Which is more serious, emphysema or asthma?

Ah, it's all bad, but the real thing should be emphysema, a little worse.

There are two cycles of human blood: large cycle and small cycle. Small circulation is also called pulmonary circulation, that is, every drop of blood in the whole body is pumped into the lungs through the contraction of the right ventricle for gas exchange (inhaling fresh air and exhaling carbon dioxide), and fresh blood containing oxygen is pumped into the whole body through the contraction of the left ventricle for large circulation.

When people come into this world from a negative pressure environment, after the alveoli are expanded and opened by the pressure of the atmosphere, the alveoli will continue to expand and contract in one breath for life. Although it will age slowly with the increase of age, there is no obstacle to hinder the airflow channel, and its alveolar elasticity is healthy. If people can't exhaust all the inhaled gas, they will accumulate more alveoli, just like a child blowing up a balloon and losing its original elasticity. This principle used in lung disease is called "emphysema".

The emphysema caused by bronchial obstruction caused by foreign bodies or tumors seen clinically will not be described here.

I have treated countless patients with emphysema. Here is a picture of typical emphysema for you to see:

Due to the over-inflation and abnormal expansion of alveoli, the alveolar wall can be irreversibly damaged, which can be localized or appear in the whole lung.

The limit of 1 is the valve function caused by partial blockage. Excessive inhalation and less exhalation will lead to excessive expansion of distal alveoli.
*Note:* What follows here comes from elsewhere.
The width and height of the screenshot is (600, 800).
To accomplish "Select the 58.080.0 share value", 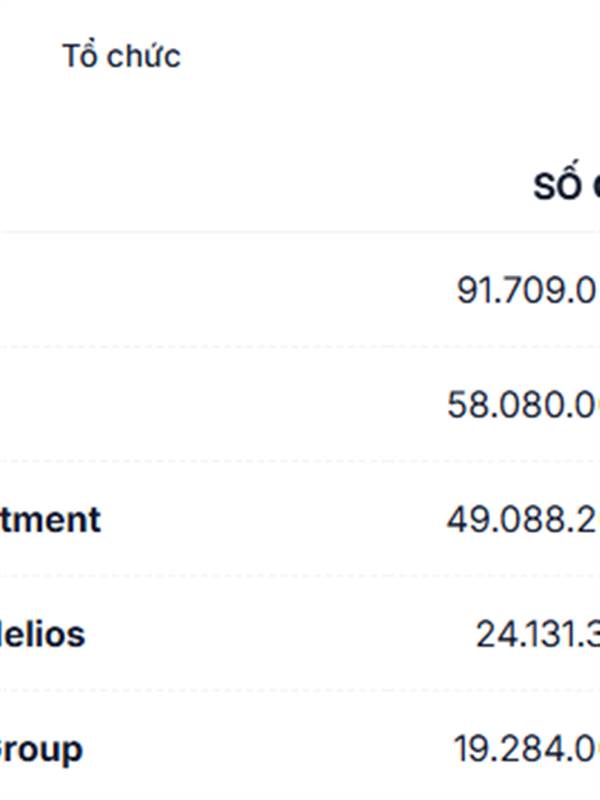I will pos(523,405).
Looking at the CT plain scan of the left lower lobe, the lung window shows that the transparency of the left lower lobe lung is increased and the lung texture is reduced.

② Diffuse, due to chronic inflammation, the terminal bronchiole is narrowed, so that the secreted sputum cannot be discharged smoothly. The medical term is valvular expiratory obstruction, because long-term obstruction makes alveoli over-inflated, alveolar walls are destroyed and irreversible chronic emphysema occurs.
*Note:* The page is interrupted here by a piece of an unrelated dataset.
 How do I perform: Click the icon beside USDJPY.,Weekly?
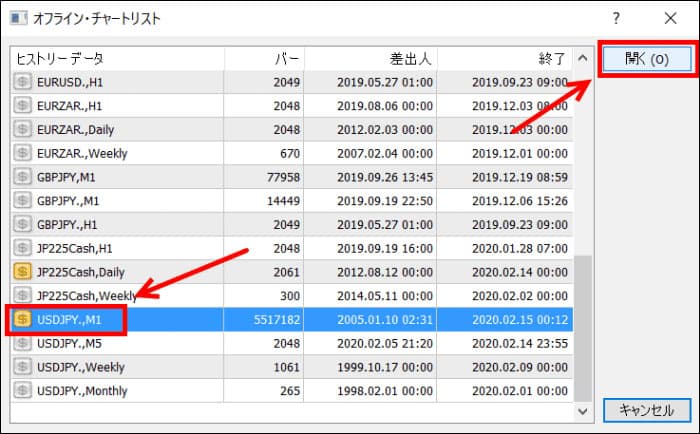(23, 366)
Let's divide it into mild, moderate and severe emphysema. According to the patient, he usually coughs a lot of phlegm, sits with his shoulders up and takes a deep breath with his mouth open, but he still inhales less and exhales less. If you give him a simple X-ray examination, he will see a bucket chest with clear lung field, few normal veins in the lungs, flat ribs, descending diaphragm, narrow and thin heart shadow, straight waist and even dripping water.

Because the whole chest space of the patient is enlarged, pulmonary hypertension will occur for a long time to form cor pulmonale.
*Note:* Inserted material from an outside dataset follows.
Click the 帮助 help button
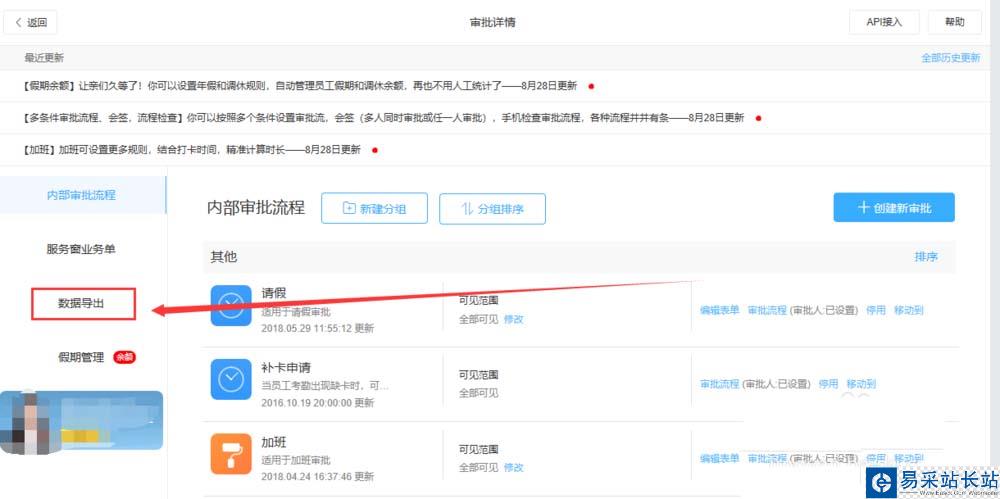Viewport: 1000px width, 499px height. pos(954,22)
A patient with cor pulmonale went upstairs to check his electrocardiogram. I specially told him to sit down and rest for ten minutes before the examination, but a few minutes later, news came that a patient in the ECG room had died.

If you have irreversible emphysema, you should pay attention to maintenance, especially the treatment of bronchial inflammation. Excessive phlegm is the root cause of poor breathing. Oxygen inhalation, fresh air, no cold, keep reasonable eating habits, quit smoking and drinking, enhance immunity, and don't aggravate the condition as well!